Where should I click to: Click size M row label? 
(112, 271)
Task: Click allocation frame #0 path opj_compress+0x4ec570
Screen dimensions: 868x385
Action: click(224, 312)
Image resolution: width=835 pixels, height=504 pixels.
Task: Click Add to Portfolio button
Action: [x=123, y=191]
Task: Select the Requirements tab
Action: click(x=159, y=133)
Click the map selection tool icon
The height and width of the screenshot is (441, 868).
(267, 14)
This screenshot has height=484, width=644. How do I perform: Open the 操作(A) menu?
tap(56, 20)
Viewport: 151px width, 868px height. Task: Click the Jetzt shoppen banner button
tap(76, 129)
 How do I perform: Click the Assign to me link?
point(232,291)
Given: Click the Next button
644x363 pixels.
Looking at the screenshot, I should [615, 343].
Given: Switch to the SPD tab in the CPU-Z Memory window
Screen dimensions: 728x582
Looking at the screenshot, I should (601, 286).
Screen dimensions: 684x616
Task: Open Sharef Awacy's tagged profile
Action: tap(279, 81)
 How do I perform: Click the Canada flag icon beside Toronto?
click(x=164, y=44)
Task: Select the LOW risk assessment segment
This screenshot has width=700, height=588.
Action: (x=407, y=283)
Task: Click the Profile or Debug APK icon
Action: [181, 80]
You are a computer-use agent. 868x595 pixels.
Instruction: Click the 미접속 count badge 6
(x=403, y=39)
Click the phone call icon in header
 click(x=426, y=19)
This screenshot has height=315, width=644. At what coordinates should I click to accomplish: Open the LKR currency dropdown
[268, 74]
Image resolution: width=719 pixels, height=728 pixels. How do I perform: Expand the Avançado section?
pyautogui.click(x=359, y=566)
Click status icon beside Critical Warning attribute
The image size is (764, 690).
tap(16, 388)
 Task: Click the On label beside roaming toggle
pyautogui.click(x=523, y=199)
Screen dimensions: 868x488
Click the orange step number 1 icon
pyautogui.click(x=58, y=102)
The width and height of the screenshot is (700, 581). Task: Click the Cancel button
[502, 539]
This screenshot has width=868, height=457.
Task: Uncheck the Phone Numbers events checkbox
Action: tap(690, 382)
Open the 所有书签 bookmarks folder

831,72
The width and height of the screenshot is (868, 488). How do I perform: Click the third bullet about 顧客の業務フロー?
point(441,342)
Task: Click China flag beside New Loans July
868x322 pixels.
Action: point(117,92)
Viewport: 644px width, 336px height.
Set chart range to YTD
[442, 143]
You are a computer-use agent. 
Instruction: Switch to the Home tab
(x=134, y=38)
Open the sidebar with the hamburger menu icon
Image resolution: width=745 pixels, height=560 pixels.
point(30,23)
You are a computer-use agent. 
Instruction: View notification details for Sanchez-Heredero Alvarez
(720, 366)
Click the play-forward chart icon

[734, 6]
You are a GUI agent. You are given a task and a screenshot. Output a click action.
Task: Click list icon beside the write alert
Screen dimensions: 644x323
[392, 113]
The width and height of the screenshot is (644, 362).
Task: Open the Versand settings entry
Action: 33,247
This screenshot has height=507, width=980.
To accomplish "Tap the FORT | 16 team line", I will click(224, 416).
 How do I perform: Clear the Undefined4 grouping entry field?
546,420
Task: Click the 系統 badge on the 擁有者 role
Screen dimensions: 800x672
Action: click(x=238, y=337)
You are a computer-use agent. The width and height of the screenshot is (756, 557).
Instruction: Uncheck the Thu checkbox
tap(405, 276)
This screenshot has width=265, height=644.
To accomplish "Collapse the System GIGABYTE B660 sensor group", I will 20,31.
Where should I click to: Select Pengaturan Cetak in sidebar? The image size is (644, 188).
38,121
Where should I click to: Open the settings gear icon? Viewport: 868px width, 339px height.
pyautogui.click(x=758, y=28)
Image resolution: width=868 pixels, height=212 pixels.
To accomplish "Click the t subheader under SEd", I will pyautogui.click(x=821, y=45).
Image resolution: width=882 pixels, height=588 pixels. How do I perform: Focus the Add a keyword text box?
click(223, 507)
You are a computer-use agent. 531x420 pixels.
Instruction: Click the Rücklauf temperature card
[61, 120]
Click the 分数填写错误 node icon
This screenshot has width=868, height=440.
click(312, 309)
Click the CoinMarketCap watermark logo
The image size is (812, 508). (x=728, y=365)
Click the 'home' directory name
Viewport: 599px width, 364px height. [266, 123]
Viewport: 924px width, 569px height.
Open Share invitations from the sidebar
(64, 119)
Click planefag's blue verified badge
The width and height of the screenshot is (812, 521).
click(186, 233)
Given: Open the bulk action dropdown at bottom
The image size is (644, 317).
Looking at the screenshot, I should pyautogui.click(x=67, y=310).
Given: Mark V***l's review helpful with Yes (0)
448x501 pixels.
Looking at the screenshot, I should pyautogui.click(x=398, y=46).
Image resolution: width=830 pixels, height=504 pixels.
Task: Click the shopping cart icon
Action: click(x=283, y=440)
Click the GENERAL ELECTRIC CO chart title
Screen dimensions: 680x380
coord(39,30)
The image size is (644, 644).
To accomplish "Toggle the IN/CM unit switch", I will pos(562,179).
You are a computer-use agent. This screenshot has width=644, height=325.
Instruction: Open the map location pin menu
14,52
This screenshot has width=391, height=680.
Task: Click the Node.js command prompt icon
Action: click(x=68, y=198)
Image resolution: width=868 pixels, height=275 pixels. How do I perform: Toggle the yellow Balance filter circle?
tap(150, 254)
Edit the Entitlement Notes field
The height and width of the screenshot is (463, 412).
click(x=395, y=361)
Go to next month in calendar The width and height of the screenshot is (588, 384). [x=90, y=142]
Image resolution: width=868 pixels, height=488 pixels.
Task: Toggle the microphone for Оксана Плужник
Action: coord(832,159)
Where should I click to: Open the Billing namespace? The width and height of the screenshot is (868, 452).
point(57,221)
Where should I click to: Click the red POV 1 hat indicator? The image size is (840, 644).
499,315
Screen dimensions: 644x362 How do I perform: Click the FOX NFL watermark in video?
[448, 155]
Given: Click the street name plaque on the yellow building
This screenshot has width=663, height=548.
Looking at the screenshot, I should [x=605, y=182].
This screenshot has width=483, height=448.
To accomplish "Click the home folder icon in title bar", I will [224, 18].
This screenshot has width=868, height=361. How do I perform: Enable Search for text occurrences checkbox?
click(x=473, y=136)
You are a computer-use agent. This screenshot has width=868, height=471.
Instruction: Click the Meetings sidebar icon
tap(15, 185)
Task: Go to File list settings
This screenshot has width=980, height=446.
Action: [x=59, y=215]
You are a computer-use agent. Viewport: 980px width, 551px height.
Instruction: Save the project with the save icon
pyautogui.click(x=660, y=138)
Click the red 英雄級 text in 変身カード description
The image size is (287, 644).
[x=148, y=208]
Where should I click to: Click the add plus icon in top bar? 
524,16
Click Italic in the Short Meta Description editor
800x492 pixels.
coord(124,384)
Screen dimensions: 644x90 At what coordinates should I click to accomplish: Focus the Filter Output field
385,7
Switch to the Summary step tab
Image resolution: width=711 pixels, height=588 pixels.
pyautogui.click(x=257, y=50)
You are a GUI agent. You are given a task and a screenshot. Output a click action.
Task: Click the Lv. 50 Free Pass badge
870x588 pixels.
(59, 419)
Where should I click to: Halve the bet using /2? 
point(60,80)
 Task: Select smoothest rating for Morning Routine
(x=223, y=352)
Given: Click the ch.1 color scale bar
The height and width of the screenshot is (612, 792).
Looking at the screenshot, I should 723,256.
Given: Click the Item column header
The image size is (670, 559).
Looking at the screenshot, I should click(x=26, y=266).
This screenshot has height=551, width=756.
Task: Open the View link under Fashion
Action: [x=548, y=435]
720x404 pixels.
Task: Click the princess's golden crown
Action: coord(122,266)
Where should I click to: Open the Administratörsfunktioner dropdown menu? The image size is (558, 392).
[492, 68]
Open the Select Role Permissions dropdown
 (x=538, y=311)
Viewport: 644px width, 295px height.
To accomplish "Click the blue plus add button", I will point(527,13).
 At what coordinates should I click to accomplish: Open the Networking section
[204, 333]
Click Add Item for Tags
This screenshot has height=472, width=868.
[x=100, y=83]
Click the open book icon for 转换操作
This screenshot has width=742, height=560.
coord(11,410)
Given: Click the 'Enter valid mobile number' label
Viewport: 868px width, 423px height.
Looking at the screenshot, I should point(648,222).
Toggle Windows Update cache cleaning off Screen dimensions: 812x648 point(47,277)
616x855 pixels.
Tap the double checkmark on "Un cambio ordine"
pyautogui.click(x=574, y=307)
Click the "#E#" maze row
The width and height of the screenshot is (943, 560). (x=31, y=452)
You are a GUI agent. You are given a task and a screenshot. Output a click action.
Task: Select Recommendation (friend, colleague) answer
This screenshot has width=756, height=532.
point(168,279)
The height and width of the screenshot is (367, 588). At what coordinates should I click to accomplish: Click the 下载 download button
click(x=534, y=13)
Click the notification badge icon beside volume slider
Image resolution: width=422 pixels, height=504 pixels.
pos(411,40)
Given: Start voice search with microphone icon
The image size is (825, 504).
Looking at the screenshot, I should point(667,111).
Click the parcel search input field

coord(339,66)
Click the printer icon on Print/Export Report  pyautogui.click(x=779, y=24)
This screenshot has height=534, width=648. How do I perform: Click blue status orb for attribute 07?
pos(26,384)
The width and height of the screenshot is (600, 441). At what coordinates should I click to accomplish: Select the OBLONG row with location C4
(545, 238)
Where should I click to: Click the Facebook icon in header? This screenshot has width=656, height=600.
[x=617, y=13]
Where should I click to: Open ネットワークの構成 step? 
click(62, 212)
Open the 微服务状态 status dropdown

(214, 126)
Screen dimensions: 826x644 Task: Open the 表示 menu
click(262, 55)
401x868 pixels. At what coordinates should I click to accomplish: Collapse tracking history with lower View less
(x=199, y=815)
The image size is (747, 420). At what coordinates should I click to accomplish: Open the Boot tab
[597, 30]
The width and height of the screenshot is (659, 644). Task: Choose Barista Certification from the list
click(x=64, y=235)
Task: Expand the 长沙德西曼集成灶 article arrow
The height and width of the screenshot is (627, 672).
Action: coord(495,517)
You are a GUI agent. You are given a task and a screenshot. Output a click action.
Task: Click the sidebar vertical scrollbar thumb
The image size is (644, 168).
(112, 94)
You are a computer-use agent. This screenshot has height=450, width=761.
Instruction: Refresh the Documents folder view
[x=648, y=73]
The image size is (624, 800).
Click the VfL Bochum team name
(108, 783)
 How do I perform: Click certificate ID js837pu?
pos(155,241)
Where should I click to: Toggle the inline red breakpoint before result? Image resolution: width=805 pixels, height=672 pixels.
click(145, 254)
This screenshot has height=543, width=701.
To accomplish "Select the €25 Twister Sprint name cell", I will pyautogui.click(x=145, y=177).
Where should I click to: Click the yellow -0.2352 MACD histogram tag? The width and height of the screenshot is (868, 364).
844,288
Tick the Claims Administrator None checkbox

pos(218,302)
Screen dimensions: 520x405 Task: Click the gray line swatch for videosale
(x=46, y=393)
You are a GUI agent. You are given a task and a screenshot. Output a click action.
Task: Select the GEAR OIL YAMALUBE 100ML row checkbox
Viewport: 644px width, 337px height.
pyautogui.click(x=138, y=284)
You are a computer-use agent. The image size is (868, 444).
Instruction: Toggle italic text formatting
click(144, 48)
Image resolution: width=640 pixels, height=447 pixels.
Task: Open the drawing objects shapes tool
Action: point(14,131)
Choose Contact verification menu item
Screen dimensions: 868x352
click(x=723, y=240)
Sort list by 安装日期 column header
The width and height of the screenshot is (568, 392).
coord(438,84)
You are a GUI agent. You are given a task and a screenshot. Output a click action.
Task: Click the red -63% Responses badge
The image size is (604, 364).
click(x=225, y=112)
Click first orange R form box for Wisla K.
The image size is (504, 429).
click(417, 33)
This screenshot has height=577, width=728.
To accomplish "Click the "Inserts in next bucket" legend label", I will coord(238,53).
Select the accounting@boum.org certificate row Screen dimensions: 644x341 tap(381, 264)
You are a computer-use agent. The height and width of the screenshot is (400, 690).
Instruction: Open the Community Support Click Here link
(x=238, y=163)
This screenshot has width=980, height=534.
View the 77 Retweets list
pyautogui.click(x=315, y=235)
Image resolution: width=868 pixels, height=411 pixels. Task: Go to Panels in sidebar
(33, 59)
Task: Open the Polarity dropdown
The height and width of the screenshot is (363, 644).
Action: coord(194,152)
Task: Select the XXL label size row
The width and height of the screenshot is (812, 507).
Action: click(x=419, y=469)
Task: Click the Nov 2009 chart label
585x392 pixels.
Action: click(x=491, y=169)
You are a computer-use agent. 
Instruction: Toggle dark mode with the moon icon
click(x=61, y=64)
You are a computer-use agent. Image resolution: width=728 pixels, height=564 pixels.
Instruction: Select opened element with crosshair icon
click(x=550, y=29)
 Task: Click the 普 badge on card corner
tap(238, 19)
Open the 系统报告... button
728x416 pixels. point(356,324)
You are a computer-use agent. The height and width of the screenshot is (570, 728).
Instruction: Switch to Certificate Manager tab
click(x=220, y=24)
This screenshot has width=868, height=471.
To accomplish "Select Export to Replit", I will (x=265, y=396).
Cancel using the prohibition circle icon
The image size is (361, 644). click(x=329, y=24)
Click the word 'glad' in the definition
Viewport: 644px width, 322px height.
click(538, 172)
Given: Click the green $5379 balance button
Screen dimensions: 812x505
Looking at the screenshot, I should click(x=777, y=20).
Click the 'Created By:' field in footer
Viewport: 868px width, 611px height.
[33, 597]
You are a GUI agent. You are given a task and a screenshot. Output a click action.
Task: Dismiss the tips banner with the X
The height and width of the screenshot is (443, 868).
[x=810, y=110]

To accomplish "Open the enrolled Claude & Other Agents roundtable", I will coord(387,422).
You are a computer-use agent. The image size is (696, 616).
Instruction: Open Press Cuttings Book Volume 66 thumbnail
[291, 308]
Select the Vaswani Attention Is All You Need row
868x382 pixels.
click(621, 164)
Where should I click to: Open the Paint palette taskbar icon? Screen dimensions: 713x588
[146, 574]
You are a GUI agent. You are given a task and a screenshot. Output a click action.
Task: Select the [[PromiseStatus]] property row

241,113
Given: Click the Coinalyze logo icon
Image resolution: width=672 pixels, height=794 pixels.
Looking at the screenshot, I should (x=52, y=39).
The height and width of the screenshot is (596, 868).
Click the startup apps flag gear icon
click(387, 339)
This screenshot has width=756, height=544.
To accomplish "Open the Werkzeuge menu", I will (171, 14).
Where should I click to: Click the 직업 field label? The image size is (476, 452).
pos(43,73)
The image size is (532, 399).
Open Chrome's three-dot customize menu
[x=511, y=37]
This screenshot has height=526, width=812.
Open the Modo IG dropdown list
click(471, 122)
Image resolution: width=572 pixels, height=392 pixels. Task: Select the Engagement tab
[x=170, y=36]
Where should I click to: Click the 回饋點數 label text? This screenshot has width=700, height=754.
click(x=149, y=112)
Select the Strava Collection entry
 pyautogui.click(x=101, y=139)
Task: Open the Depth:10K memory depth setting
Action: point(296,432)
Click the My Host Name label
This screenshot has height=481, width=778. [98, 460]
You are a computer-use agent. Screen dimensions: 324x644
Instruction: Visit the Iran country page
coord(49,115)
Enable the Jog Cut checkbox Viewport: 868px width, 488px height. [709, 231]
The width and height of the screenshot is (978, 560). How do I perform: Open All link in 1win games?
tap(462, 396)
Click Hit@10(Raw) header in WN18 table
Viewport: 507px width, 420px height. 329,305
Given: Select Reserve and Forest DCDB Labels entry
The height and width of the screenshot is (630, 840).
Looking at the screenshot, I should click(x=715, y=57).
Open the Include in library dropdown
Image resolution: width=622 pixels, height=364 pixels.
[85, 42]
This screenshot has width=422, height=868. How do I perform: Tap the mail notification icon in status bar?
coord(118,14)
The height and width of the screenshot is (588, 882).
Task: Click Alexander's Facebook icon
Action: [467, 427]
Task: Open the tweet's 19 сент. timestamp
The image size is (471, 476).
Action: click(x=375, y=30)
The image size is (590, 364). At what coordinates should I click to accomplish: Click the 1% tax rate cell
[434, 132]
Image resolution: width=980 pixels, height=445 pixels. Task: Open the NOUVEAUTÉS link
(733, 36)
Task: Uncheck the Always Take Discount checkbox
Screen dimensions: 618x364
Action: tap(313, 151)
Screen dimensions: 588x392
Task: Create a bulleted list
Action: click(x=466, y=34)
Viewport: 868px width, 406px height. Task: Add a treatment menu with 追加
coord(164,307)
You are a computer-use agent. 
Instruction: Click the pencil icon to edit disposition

★ ★ ★ ★ ★

● TASK TO CARRY OUT
What is needed is an exact copy of the entries from their first line down to the line with "Given: Click the Next button", that line included, and nothing beyond it.

● YOUR RESPONSE
Where should I click to: Click size M row label? 
(112, 271)
Task: Click allocation frame #0 path opj_compress+0x4ec570
Screen dimensions: 868x385
Action: click(224, 312)
Image resolution: width=835 pixels, height=504 pixels.
Task: Click Add to Portfolio button
Action: [x=123, y=191]
Task: Select the Requirements tab
Action: click(x=159, y=133)
Click the map selection tool icon
The height and width of the screenshot is (441, 868).
(267, 14)
This screenshot has height=484, width=644. How do I perform: Open the 操作(A) menu?
tap(56, 20)
Viewport: 151px width, 868px height. Task: Click the Jetzt shoppen banner button
tap(76, 129)
 How do I perform: Click the Assign to me link?
point(232,291)
Given: Click the Next button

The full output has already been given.